# What you are asked to do:
Repeat word for word the opening stretch of the entries, from the first line through the line containing "Task: Select the Audio headset icon".

--- Records for processing Enclosed Below ---

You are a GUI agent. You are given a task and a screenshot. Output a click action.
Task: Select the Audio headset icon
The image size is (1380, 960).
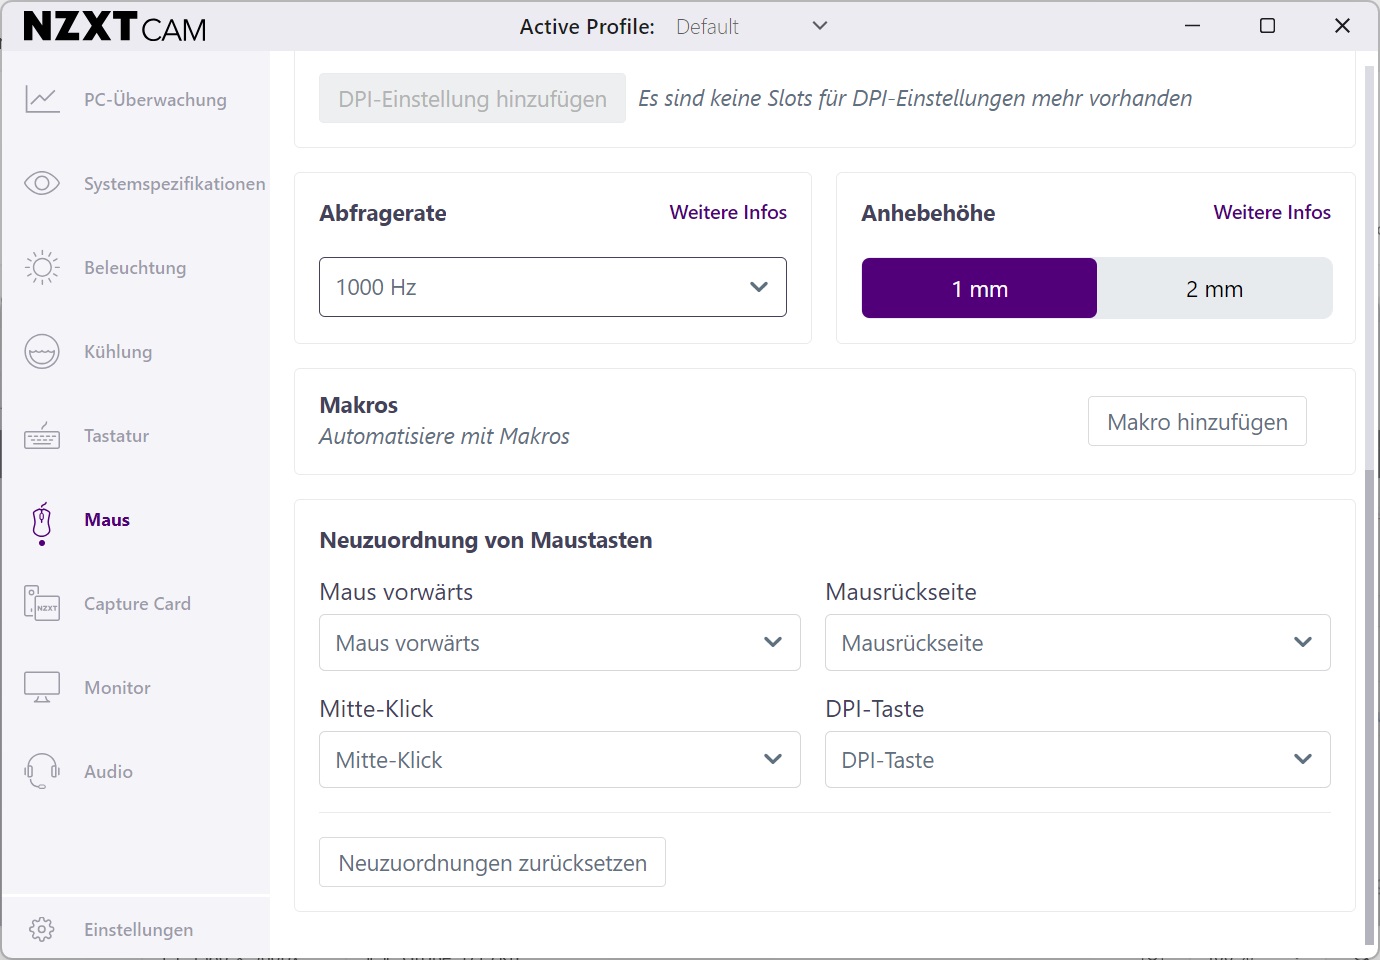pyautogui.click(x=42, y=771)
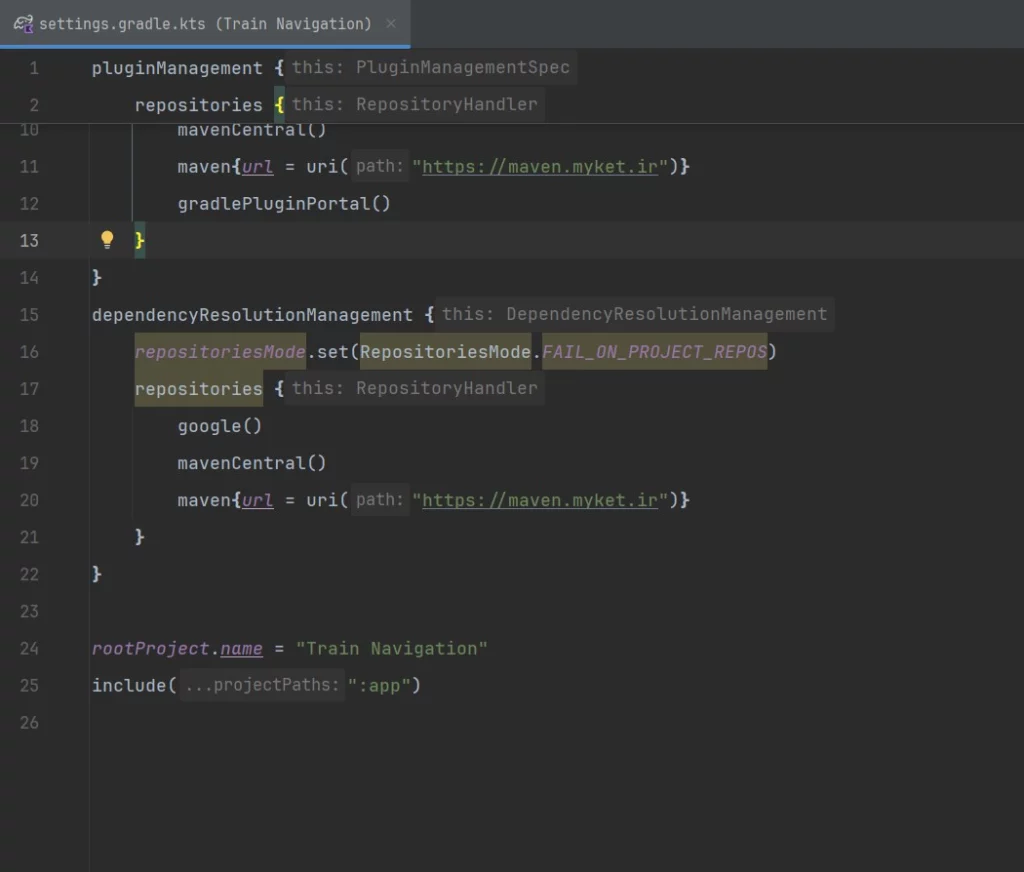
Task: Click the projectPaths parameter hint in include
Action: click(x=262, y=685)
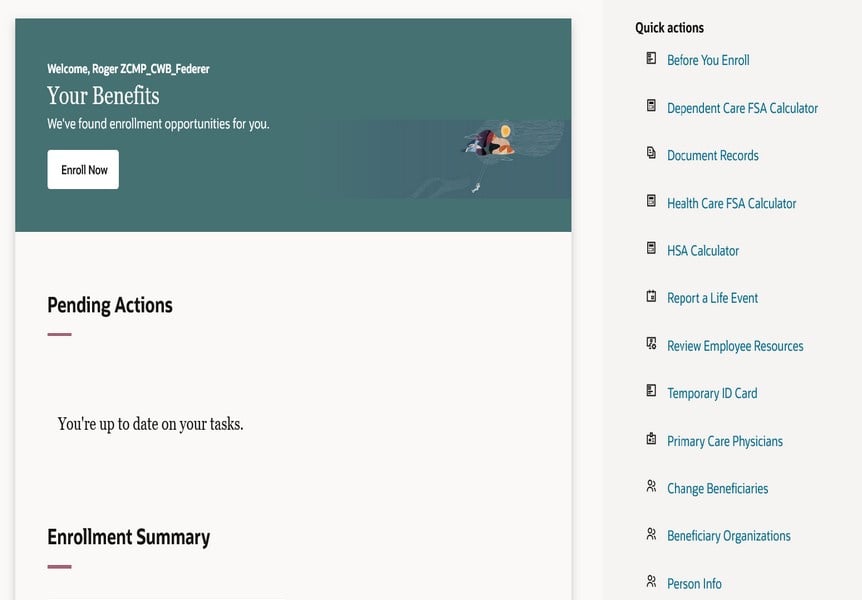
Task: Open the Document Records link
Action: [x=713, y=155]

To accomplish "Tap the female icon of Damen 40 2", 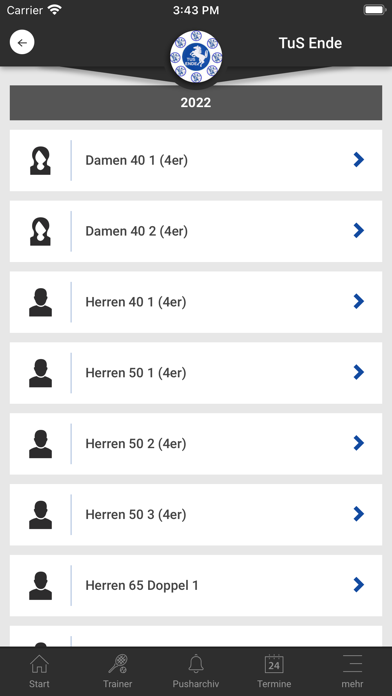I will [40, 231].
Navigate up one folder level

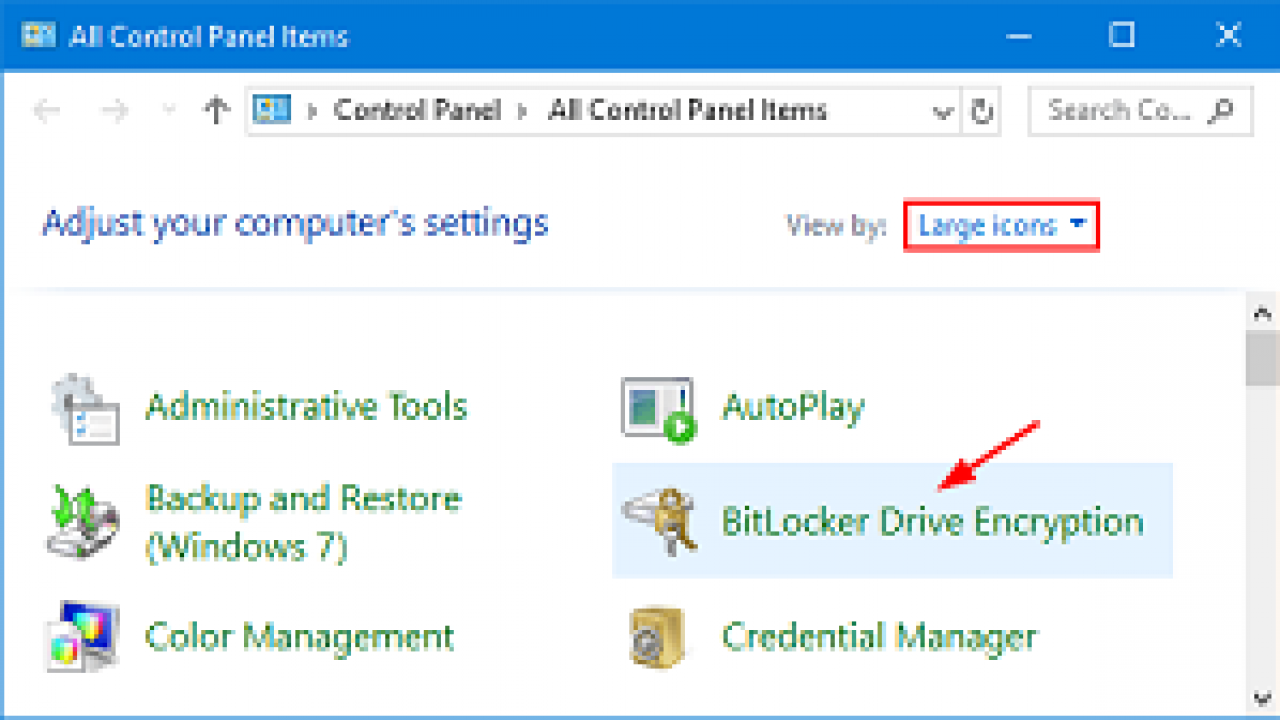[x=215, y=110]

--- End of Enclosed Records for processing ---

# Solution to this problem:
You are a GUI agent. You are given a task and a screenshot. Output a click action.
Task: Select the Audio headset icon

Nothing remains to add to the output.